The Court of Appeal in late March partially lifted an order barring the disposal of some US$5 million of D&G shares held by Margie Geddes, the widow of Paul Geddes, but maintained a freeze on some of the units.
The original order by Supreme Court Justice Raymond King froze the shares, pending a determination regarding whether she was indebted to the law firm McDonald Milligen in the sum of US$1.048 million for legal fees.
According to the appellate judgment written by Justice Paulette Williams, the case dates back to events in 2011, when McDonald Milligen filed a claim against its client Margie Geddes for fees relating to work done between 1999 and 2008.
It was determined that Geddes owed the firm US$1,048,807.19. In December 2012, the law firm obtained an ex parte provisional order relating to Geddes' shares in D&G, which were held through Bardi Limited.
Heineken took D&G private after the acquisition, but stock market records up to December 2015 indicate that Bardi Limited held over 84.25 million shares in the drinks company.
Geddes began fighting the freezing order in April 2013, and the case was heard a year later, but judgment was reserved "and is still being awaited at this time," according to the Court of Appeal judgment.
The Financial Gleaner has learnt that the judgment is outstanding because the presiding judge, Raymond King, has since retired.
The Court of Appeal noted that in December 2015, attorneys for Geddes were approached by Heineken Sweden AB's lawyers about acquiring her Bardi shares, asking whether she would be willing to sell her shares in D&G.
The lawyers for Heineken indicated that they were prepared to assist in resolving the court case in order to free up the shares for sale.

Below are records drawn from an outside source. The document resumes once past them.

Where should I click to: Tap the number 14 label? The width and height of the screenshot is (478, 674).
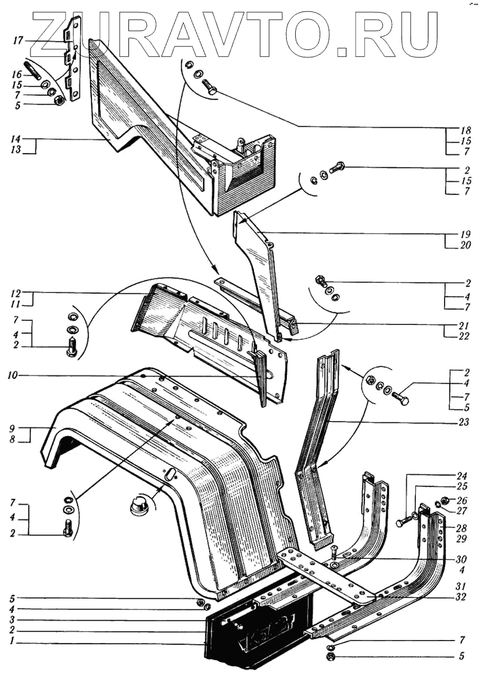pos(16,140)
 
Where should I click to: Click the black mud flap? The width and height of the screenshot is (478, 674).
pos(257,633)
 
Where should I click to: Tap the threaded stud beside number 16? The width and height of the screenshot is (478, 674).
pos(34,71)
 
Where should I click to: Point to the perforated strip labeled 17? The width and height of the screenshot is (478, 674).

Geddes was later advised that Heineken would be seeking to acquire majority share ownership in D&G and was offering to purchase shares at "a significant premium to the current trading price".
She subsequently applied to the court to have the charging order against the shares lifted but was denied by Justice Bertram Morrison in January 2016, who ruled that he had no jurisdiction to vary the order.

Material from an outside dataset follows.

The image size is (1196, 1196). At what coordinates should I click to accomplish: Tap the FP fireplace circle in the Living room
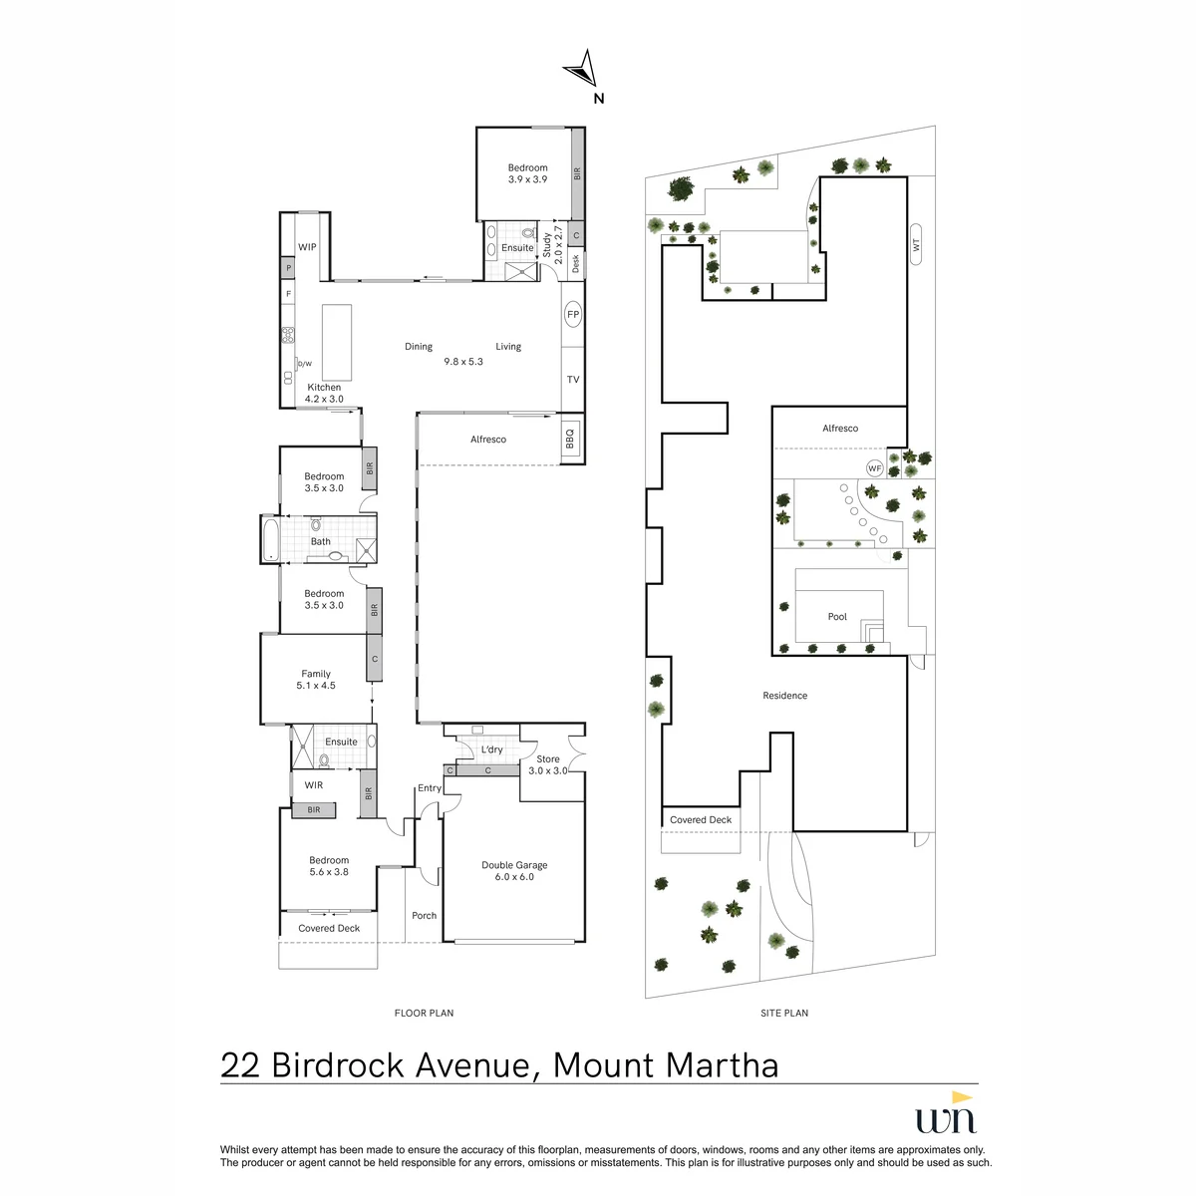(x=573, y=315)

The appeal court disagreed with Morrison's decision and amended the order, notwithstanding arguments made by Attorney Vincent Chen on behalf of McDonald Milligen that it was inappropriate for the Court of Appeal to deal with the matter because it was still being adjudicated in the Supreme Court.
Geddes was represented by Michael Hylton QC in the appeal case.
However, the appeal court also granted a charging order, keeping some of the D&G shares frozen - 7.5 million units registered in the name of Bardi Limited - as well as the associated dividends.
The decision effectively restrains Geddes from selling or charging the shares held by her in Bardi Limited and the 7.5 million shares held by Bardi in D&G until the hearing of an application for a final charging order.
Chen was not reached for comment, but Hylton said that McDonald Milligen had 21 days from the date of the judgment to indicate whether it would be appealing the decision, but had not done so to date.